## EXERCISE BRIEF
Without including any image, retype the records word for word.

## PROVIDED MATERIAL
________________________

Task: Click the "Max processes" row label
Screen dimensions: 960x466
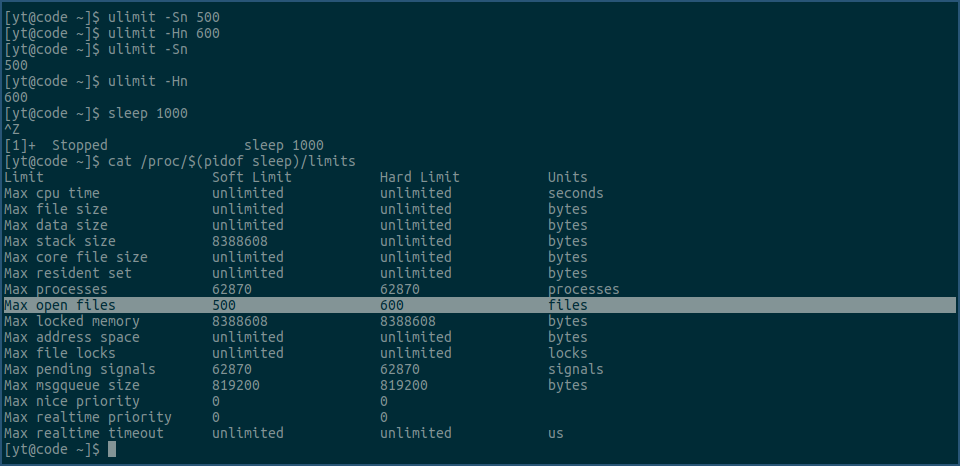Action: (56, 289)
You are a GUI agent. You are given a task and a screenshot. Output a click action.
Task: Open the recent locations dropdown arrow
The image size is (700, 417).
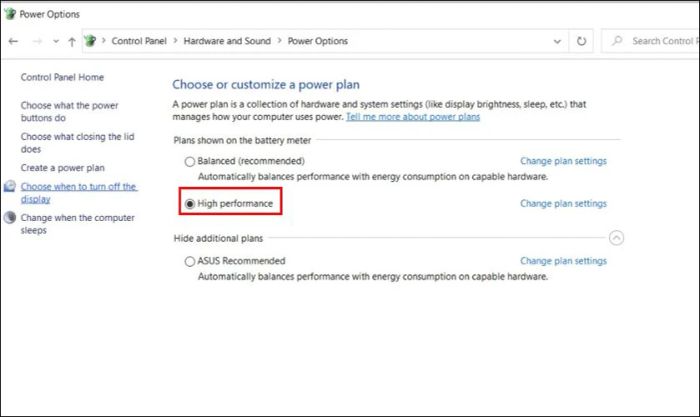coord(56,42)
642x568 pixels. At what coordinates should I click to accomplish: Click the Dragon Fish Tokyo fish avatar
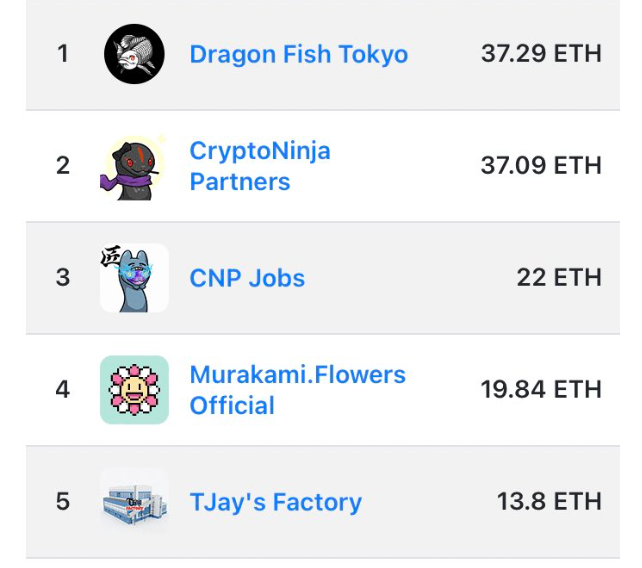(134, 54)
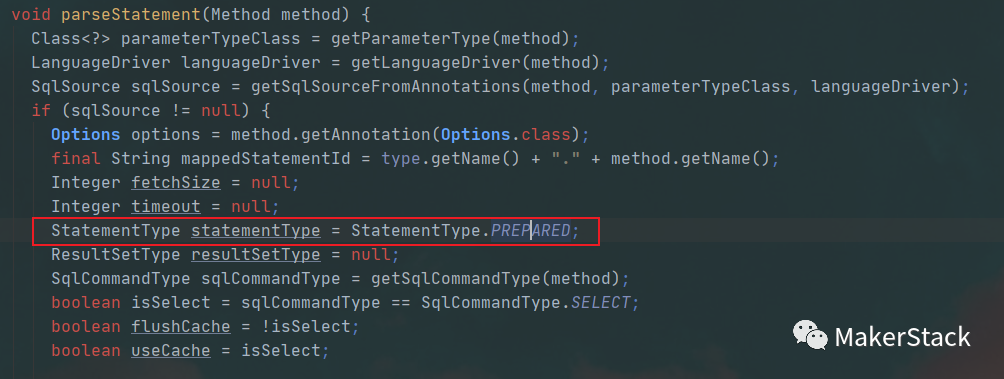The image size is (1004, 379).
Task: Click the SqlSource type name
Action: coord(76,86)
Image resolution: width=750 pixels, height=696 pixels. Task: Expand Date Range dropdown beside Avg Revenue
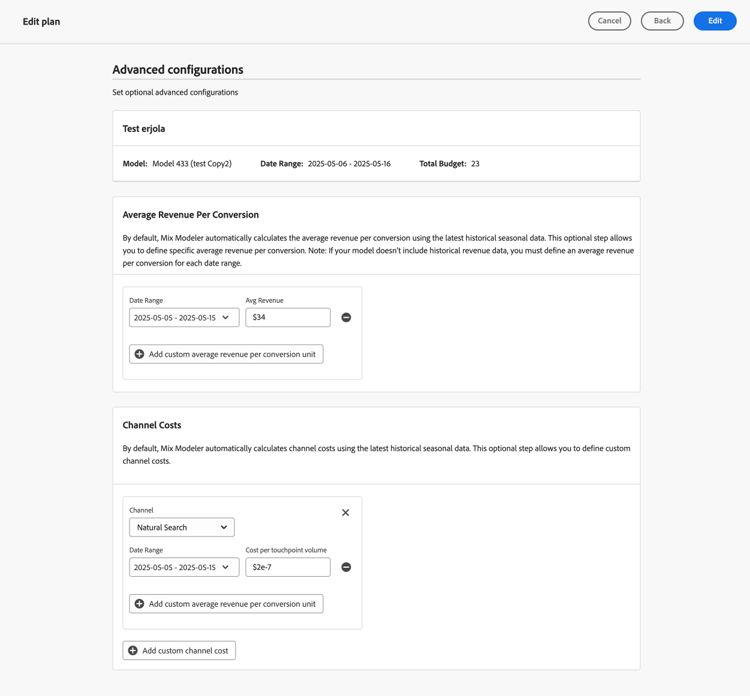(x=183, y=318)
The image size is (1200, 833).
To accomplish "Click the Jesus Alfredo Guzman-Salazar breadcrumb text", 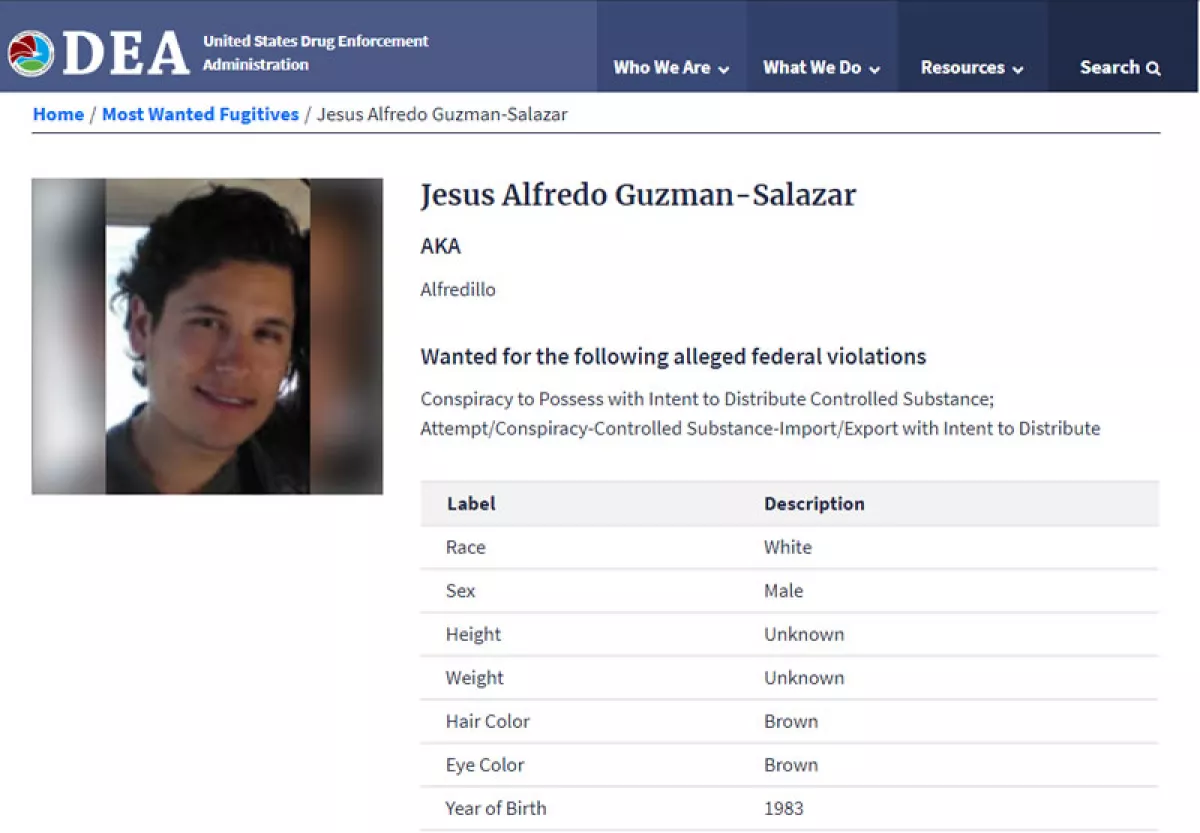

________________________

## RESPONSE TO THIS TASK
Task: Click the "Max processes" row label
Screen dimensions: 960x466
Action: (56, 289)
You are a GUI agent. You are given a task and a screenshot. Output a click action.
Task: Open the recent locations dropdown arrow
The image size is (700, 417).
coord(56,42)
642x568 pixels. At what coordinates should I click to accomplish: Click the Dragon Fish Tokyo fish avatar
(134, 54)
The image size is (1004, 379).
Task: Click the SqlSource type name
Action: coord(76,86)
Image resolution: width=750 pixels, height=696 pixels. Task: Expand Date Range dropdown beside Avg Revenue
(x=183, y=318)
The image size is (1200, 833).
To accomplish "Click the Jesus Alfredo Guzman-Salazar breadcrumb text", 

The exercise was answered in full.